Republicans, as they say, pounced.
“Democrats want to talk about inciting violence? This naming of private citizens and their employers is reckless and irresponsible,” Trump campaign communications director Tim Murtaugh said. “He is endangering the safety of people he is supposed to be representing.”
The president’s son, Donald Trump Jr., compared Castro’s tweet to the list of targets supposedly made in high school by the man accused of killing nine people in Dayton, Ohio, on Sunday. House Minority Leader Kevin McCarthy (R-Bakersfield) called Castro’s tweet “shameful and dangerous.”
Castro rightly responded that no one was “targeted or harassed” in his Twitter post. He also noted that the identities of donors are public information and that he didn’t list the donors’ addresses or telephone numbers. (He did include some of the donors’ Twitter handles.)
Castro said the point of naming names was to “lament” that people in the San Antonio area were making contributions that “fuel hate.” Even if you think his real purpose was to shame Trump supporters, that’s still a far cry from inciting violence against them or subjecting them to the sort of incendiary language the president has used against immigrants.
Unlike the secret ballot, contributions to campaigns are a matter of public record — and for good reason. As the Supreme Court has recognized, disclosure serves the government’s interest in providing the electorate with information about the sources of election-related funding.
Inevitably, the privacy of donors is collateral damage. Contributors are stuck with the public knowing their identities unless they can show a reasonable probability that disclosure of their names would subject them to what the court called “threats, harassment or reprisals from either government officials or private parties.” That’s a high bar, and it doesn’t seem that the Trump donors called out by Castro could clear it.
In a 2010 opinion, the late Justice Antonin Scalia — noting that the secret ballot didn’t take hold in the United States until 1888 — seemed to dismiss the idea that Americans have any right to secrecy in the exercise of their civic responsibilities. He wrote: “Our nation’s longstanding traditions of legislating and voting in public refute the claim that the 1st Amendment accords a right to anonymity in the performance of an act with governmental effect.”

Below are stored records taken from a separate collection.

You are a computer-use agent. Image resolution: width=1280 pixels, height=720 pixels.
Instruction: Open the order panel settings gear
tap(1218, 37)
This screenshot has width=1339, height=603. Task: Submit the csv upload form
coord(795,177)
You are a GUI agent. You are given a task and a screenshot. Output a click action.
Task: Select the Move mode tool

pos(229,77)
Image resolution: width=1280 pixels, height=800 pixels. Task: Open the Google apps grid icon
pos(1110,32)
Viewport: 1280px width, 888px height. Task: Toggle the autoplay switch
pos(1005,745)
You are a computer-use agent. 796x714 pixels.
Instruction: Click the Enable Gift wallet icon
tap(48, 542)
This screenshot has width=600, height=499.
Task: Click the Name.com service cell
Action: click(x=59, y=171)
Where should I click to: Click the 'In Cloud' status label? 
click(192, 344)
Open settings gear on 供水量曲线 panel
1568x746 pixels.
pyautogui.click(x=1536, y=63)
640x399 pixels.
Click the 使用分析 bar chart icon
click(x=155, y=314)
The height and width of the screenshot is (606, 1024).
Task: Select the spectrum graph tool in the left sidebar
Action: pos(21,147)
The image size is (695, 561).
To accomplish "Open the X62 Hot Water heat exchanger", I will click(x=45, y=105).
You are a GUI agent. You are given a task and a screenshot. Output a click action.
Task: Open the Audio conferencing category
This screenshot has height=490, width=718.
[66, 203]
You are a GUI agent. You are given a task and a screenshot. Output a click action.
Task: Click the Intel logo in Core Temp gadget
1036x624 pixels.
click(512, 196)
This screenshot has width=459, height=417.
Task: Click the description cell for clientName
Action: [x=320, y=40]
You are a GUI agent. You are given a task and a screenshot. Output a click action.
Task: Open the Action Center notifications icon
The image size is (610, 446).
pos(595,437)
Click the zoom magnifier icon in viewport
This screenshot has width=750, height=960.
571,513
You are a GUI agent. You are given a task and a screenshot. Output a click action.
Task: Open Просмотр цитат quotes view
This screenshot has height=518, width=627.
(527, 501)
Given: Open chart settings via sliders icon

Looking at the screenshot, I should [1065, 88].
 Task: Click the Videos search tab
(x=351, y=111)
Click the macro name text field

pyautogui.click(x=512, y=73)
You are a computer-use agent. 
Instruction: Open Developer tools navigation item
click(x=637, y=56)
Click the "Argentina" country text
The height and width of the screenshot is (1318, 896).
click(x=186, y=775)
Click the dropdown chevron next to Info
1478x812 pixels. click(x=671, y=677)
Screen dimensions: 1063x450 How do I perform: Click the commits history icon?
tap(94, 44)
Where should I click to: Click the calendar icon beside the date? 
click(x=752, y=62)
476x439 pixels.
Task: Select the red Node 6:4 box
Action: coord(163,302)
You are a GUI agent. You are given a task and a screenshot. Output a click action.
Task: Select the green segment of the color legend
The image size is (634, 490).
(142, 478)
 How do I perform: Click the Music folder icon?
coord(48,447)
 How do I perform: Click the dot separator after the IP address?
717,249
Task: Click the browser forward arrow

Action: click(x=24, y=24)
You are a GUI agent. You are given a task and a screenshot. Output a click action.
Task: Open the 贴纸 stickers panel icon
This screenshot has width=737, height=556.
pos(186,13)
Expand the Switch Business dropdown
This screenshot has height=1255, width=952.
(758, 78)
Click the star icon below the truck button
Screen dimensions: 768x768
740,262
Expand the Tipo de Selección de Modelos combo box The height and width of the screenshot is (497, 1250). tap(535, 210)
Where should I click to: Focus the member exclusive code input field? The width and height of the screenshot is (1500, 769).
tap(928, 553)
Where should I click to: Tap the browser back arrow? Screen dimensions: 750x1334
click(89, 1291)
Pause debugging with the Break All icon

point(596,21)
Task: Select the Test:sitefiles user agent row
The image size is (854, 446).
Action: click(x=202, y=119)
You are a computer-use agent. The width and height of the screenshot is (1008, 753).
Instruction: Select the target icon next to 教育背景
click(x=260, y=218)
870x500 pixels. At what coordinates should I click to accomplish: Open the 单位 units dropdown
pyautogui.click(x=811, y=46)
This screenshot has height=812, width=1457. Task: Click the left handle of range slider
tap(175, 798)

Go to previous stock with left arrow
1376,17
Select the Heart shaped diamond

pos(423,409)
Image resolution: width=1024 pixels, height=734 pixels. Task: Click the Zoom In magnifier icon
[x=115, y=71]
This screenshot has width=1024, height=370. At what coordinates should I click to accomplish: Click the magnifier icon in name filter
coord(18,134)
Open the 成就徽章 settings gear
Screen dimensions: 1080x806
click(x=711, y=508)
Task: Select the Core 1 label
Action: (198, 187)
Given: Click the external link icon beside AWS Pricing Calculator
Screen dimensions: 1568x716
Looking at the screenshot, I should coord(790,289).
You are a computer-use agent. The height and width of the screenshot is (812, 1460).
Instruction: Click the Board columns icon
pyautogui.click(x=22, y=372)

But even if Castro was within his legal rights in posting the names of local Trump donors, was this act of public shaming fair? Citizens contribute to candidates for a variety of reasons. Perhaps some of the Trump donors from San Antonio support the president not because of his trashing of immigrants but because of his trade or national security policies, or simply because he will be the Republican Party’s nominee.
To which Castro could plausibly reply: ”This is not a normal president and 2020 will not be a normal election. To support Trump (for whatever reason) is to support his campaign of hate.” It’s a hard argument to refute.